A reader, Harry Boswell, was kind enough to send me clips from the Jackson, Miss., Clarion-Ledger detailing the life and times of Morris, a Southerner who lived much of his life in New York City before returning home to his roots.
"My perception of Willie Morris came not so much from his writings, but from the way in which he used his popularity," Boswell said. "He could move in the highest literary circles, yet you could also easily envision sitting on the front porch with him, watching the sun set on another hot Mississippi afternoon, talking about the weather, and life, and why the tomatoes aren't setting flowers this year. He wasn't blind to the problems that come with growing up Southern and white, but he tried to show that it didn't have to be that way. He made folks feel OK about loving Mississippi."
Plus, he was a darn good writer. Few writers make me laugh aloud, but Morris could do it by describing the hilarious adventures he had with Skip, his black and white smooth-haired fox terrier.
For instance, Morris taught Skip to play football and drive a car. Yes, sir.

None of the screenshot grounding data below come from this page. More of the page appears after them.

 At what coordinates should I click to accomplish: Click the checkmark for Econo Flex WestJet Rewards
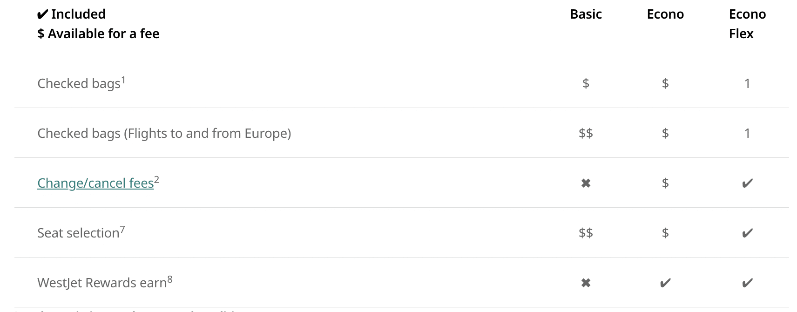pyautogui.click(x=747, y=283)
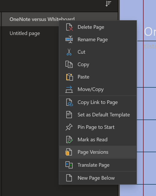
Task: Open the Untitled page in list
Action: tap(25, 33)
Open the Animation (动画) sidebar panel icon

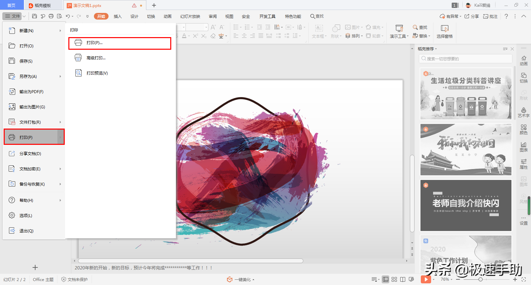[523, 61]
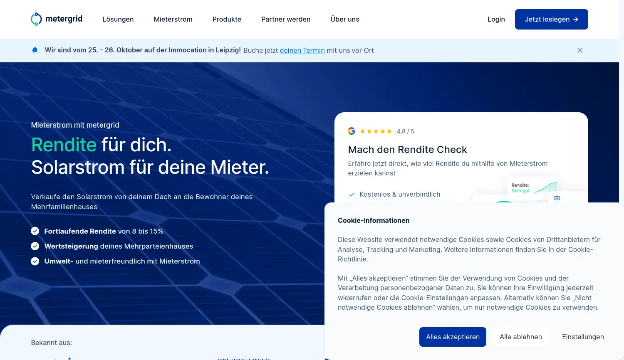Click the bell icon in the announcement banner
Viewport: 624px width, 360px height.
pos(35,50)
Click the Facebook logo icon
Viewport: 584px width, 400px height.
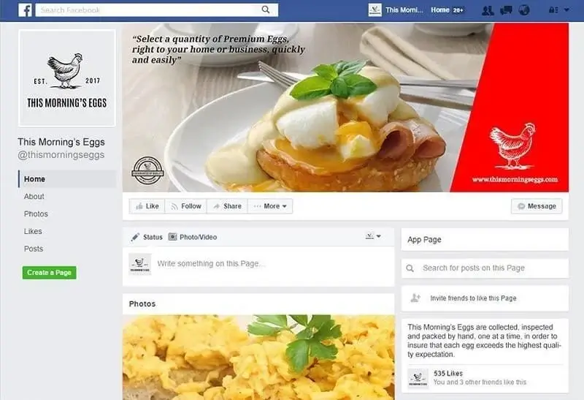[25, 10]
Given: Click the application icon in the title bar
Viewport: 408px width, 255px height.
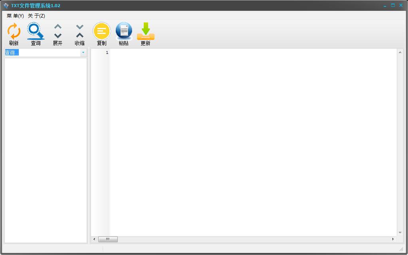Looking at the screenshot, I should pyautogui.click(x=6, y=5).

"I cut the lace on a football," explained Morris, "and taught Old Skip how to carry it in his mouth, and how to hold it so he could avoid fumbles when he was tackled. I instructed him how to move on a quarterback's signals, to take a snap from center on the first bounce, and to follow me down the field. 'Look at that dog playin' football,' someone passing by would shout."
Teaching Skip to drive was only slightly more difficult.
"Cruising through the fringes of town, I would spot a group of old men standing around up the road. I would get Skip to prop himself against the steering wheel, his black head peering out of the windshield, while I crouched out of sight under the dashboard. Slowing the car to 10 or 15, I would guide the steering wheel with my right hand while Skip, with his paws, kept it steady. As we drove by the Blue Front Café, I could hear one of the men shout: 'Look at that ol' dog drivin' a car!' "
Skip wasn't Lassie-perfect. He was a good sport, but he had his limits. One day Morris and a buddy decided to play a trick on Skip, who loved above all to fetch. Morris and his friend threw the stick for Skip to retrieve, then hid in a tree.
"It took him half an hour to find us. We watched with superior smirks and stifled laughter as he dropped the stick and roamed everywhere in his search for us, looking on top of the garage and inside the toolshed and in the gullies abutting the alley, even going into Mrs. Graeber's back porch and into her wisteria vines in his quest. When he finally located us in the tree he became extremely angry. He refused to let us out of that tree. Every time one of us descended, he snapped at our feet with his long white teeth. We sought to soothe him with assuaging talk: 'You're a good old boy, Skip,' but we might just as well have been courting Hitler or Tojo or Mussolini. Since no one was around to come to our rescue, we were trapped up there for over two hours until Skip got tired and dozed asleep."
The jokes he played on his New York friends were only a little more elevated. When his good friend David Halberstam made the best-seller list with "The Best and the Brightest," the rotund Morris called him pretending to be the diet-doctor author just ahead of him on the list. He suggested that they collaborate on a book to be called "The Biggest and the Fattest."
It makes me laugh again just to read of those silly adventures. Thank you, Willie Morris. I'm sorry we never met.